NV Energy suing manufacturing company for exploding equipment
Updated August 2, 2019 - 6:07 pm
NV Energy claims a French manufacturing company was largely responsible for six explosions throughout Nevada substations between 2011 and 2017.
In a lawsuit filed July 18, the utility seeks more than $45 million from the manufacturer Trench France and a related Canadian company, Trench Limited.
The companies “negligently manufactured the (equipment),” the lawsuit reads. They “knew or should have known that the Trench Bushings would suddenly explode.”
Representatives for Trench did not respond to requests for comment.
Seeking compensation
In 2011, two Trench bushings — an insulated structure that transmits power through a barrier such as a transformer or circuit breaker — exploded at NV Energy substations near Las Vegas. In 2014, another Trench bushing failed. In October 2015, NV Energy alleged, a Trench bushing suddenly exploded at a generating station near Primm. Three more explosions followed in substations near Las Vegas between August 2016 and May 2017.
NV Energy spokeswoman Jennifer Schuricht said there were no injuries from the explosions.

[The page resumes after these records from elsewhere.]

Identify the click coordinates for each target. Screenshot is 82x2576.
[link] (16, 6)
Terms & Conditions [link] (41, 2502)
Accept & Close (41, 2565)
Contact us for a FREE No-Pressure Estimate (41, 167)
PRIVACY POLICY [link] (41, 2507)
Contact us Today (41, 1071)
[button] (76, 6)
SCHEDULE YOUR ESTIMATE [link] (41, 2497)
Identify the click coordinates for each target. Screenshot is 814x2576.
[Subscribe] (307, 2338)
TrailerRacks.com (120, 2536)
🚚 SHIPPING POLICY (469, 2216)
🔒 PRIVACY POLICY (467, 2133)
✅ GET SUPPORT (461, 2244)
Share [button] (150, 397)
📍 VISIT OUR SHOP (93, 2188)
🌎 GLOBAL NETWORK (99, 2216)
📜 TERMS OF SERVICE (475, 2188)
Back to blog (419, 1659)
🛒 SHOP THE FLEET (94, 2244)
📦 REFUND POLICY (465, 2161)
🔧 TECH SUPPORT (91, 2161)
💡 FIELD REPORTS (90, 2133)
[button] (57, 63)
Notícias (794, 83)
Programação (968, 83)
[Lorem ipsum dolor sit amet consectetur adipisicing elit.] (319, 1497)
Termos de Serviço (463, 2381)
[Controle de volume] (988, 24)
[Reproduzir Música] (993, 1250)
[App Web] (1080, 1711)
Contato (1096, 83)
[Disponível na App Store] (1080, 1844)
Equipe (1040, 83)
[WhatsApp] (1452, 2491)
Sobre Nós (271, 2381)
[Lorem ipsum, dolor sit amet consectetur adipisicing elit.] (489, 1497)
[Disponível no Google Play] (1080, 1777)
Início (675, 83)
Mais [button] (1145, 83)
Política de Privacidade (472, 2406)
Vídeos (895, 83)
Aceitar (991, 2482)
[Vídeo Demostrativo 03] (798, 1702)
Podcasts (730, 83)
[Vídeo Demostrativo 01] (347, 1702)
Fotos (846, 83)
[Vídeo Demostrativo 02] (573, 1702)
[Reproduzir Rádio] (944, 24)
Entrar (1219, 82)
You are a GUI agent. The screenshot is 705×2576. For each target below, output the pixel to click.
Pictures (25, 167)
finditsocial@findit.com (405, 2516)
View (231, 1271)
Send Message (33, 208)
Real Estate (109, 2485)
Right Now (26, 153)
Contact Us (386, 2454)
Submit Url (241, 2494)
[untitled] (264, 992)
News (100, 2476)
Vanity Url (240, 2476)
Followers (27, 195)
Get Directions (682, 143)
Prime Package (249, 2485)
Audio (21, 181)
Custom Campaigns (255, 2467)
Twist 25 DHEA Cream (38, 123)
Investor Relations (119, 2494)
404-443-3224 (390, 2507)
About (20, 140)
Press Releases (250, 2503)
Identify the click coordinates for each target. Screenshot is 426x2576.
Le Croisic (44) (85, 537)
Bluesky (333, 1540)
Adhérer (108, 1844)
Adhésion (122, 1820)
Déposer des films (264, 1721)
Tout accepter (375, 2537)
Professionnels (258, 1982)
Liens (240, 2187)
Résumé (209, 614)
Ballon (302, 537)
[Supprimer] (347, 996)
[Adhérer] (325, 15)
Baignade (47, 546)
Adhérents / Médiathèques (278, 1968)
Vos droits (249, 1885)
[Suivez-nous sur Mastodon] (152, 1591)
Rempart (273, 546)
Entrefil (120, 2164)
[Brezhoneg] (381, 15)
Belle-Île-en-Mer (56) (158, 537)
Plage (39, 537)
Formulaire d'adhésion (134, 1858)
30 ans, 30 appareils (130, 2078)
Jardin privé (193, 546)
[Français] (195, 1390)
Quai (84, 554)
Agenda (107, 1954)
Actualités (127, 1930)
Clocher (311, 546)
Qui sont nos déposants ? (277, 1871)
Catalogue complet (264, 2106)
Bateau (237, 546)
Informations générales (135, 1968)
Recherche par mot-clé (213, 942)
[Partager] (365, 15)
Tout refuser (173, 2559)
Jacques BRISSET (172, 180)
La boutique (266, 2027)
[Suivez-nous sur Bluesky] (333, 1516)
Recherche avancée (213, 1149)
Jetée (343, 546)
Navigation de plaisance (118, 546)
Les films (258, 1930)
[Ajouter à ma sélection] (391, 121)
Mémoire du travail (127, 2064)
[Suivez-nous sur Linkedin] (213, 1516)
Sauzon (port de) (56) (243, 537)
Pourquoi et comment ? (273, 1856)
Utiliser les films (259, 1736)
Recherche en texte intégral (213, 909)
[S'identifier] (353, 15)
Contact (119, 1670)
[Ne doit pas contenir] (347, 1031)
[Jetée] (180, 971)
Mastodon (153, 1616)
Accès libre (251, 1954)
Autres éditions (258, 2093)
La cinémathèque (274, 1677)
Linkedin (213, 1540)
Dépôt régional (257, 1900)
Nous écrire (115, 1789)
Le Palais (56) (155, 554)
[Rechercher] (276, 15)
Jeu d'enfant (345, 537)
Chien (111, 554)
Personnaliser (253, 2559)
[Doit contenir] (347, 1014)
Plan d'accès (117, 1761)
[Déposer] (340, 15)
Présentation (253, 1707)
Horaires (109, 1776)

In August 2016, Trench recommended NV Energy replace its bushings, and the utility began removing the hazardous equipment the following October. The utility is set to finish replacing nearly 800 bushings by the summer of next year, at an estimated cost of nearly $36 million.
The utility alleges that Trench knew, or should have known, that the bushings were “dangerously exploding at a rate far in excess of its competitors’ bushings, especially in hot climates like Nevada” since 2010 — five years before the first explosion at an NV Energy substation.
The Institute of Electrical and Electronics Engineers “included failures of Trench Bushings as topic at a conference in 2010,” and they were discussed at another conference in 2012, according to the lawsuit.
“Since at least 1995, key insulating components of Trench Bushings were negligently and defectively manufactured by both Trench defendants,” according to the lawsuit. “Paper layers were cut crudely … (and) defendants measured and inserted aluminum layers by hand.”